__To do__
Begin at the line that contains "Given: Click the Caraș Severin red marker" and stop after the last of the items. Rewrite those lines with "red" swapped for "orange", keep everything else unchanged, and leave the pictures out.

__Data for this exercise__
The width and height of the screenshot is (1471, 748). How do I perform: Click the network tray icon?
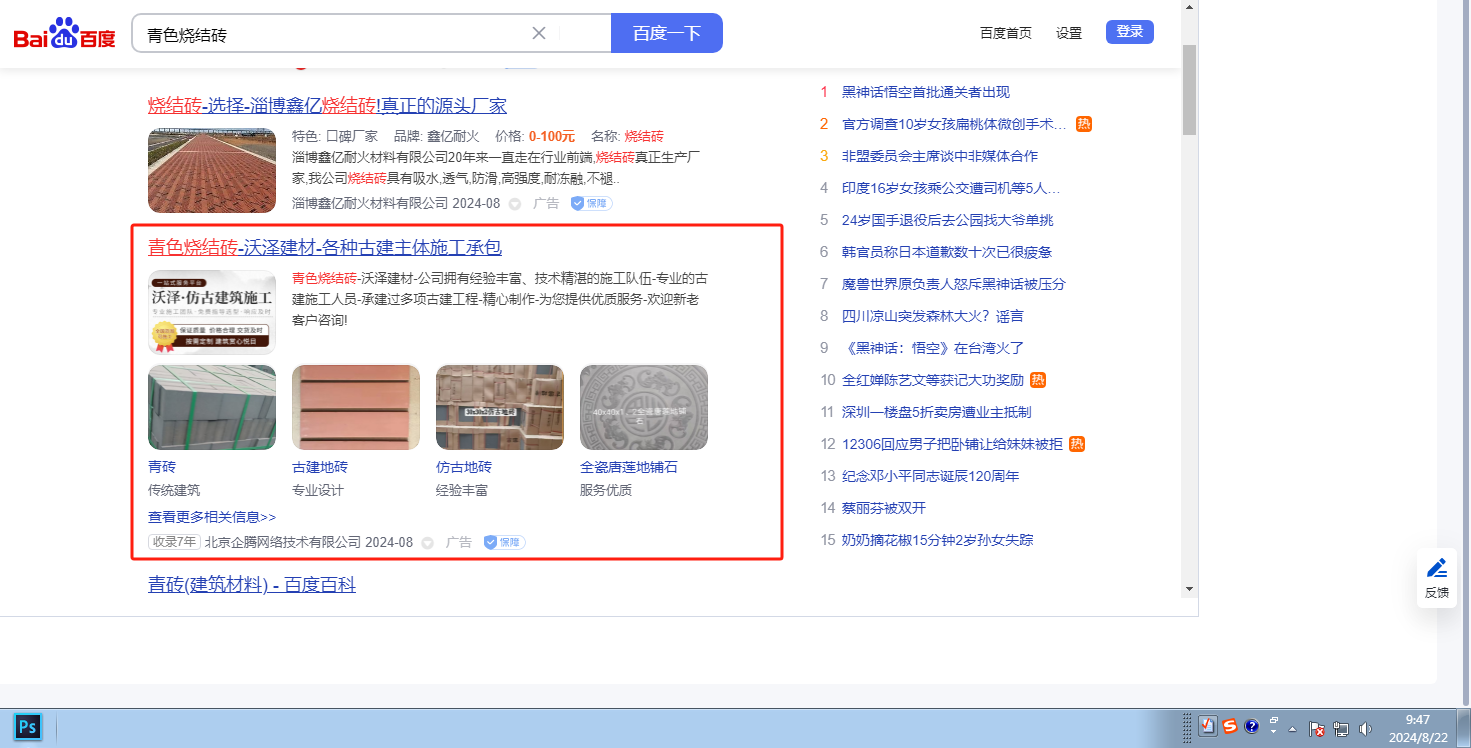point(1342,729)
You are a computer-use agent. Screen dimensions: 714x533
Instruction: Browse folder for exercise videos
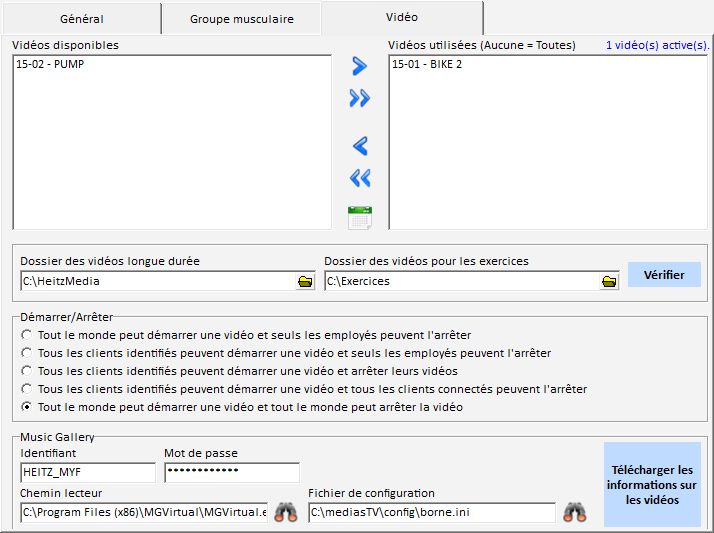click(x=609, y=282)
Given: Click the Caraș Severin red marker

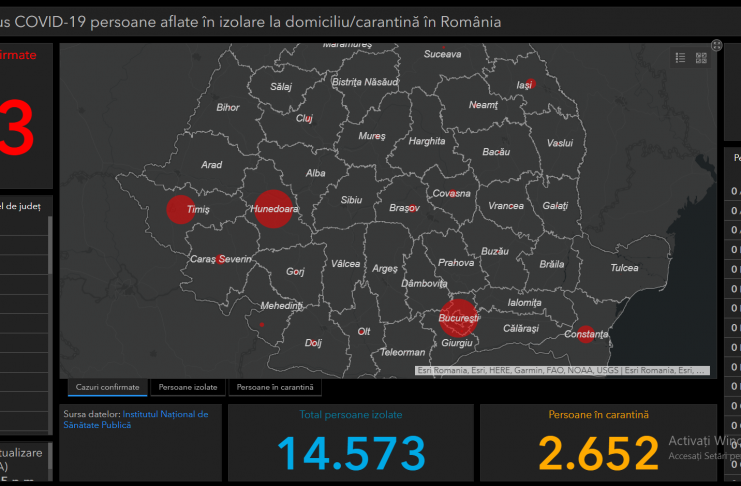Looking at the screenshot, I should [220, 259].
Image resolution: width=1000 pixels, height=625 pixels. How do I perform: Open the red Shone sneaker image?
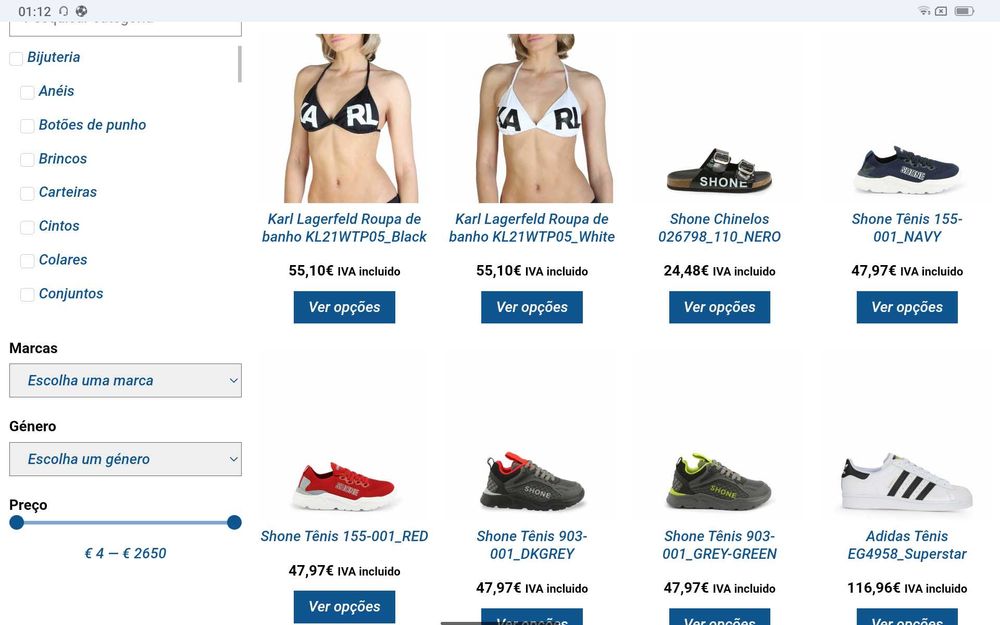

__Output for this exercise__
Given: Click the Caraș Severin orange marker

Looking at the screenshot, I should [220, 259].
Image resolution: width=1000 pixels, height=625 pixels. How do I perform: Open the orange Shone sneaker image?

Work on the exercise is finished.